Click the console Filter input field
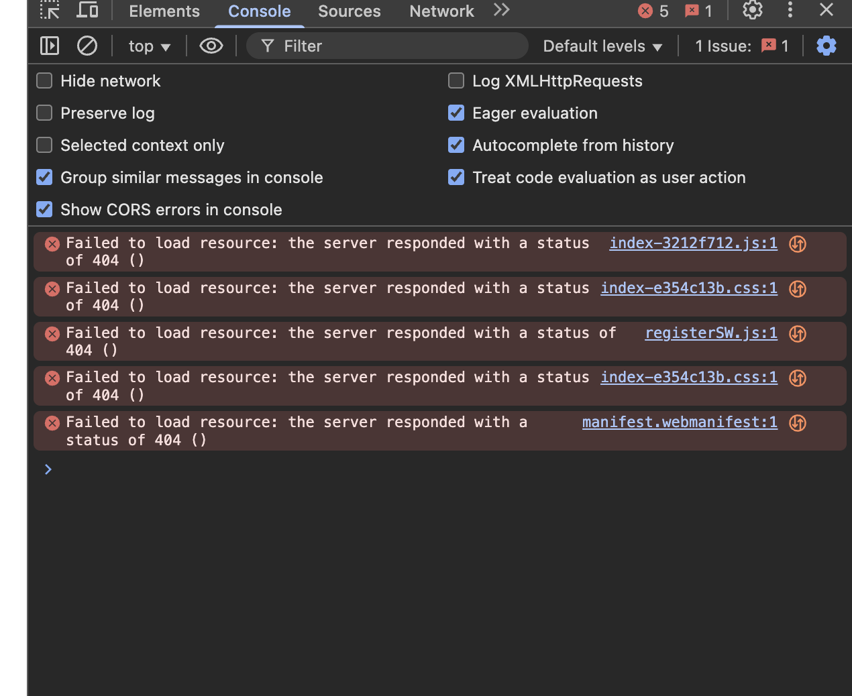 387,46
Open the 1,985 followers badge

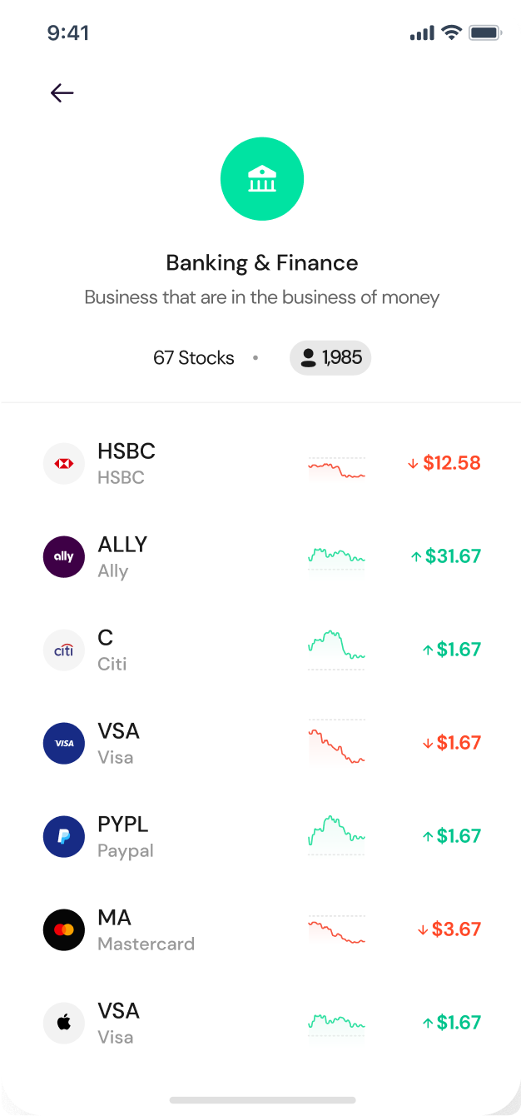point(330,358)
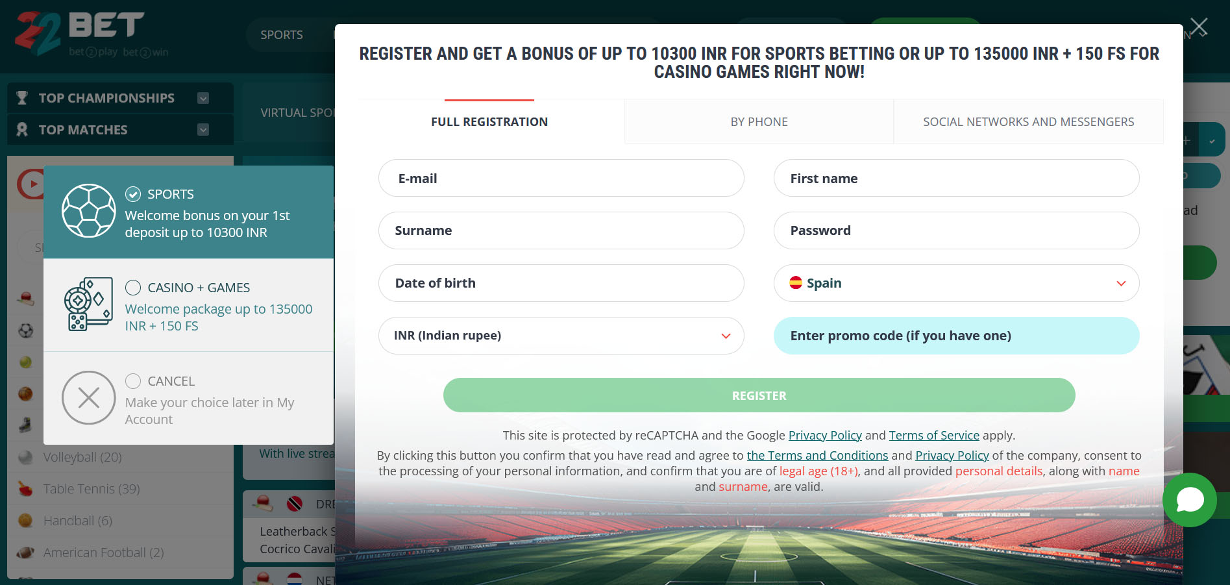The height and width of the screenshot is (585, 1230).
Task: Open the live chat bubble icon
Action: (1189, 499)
——
Task item:
An exact copy of the data is required, with the pictures excluded.

Result of this exercise:
Click the console Filter input field
 387,46
Open the 1,985 followers badge

point(330,358)
The height and width of the screenshot is (585, 1230).
Task: Open the live chat bubble icon
Action: (1189, 499)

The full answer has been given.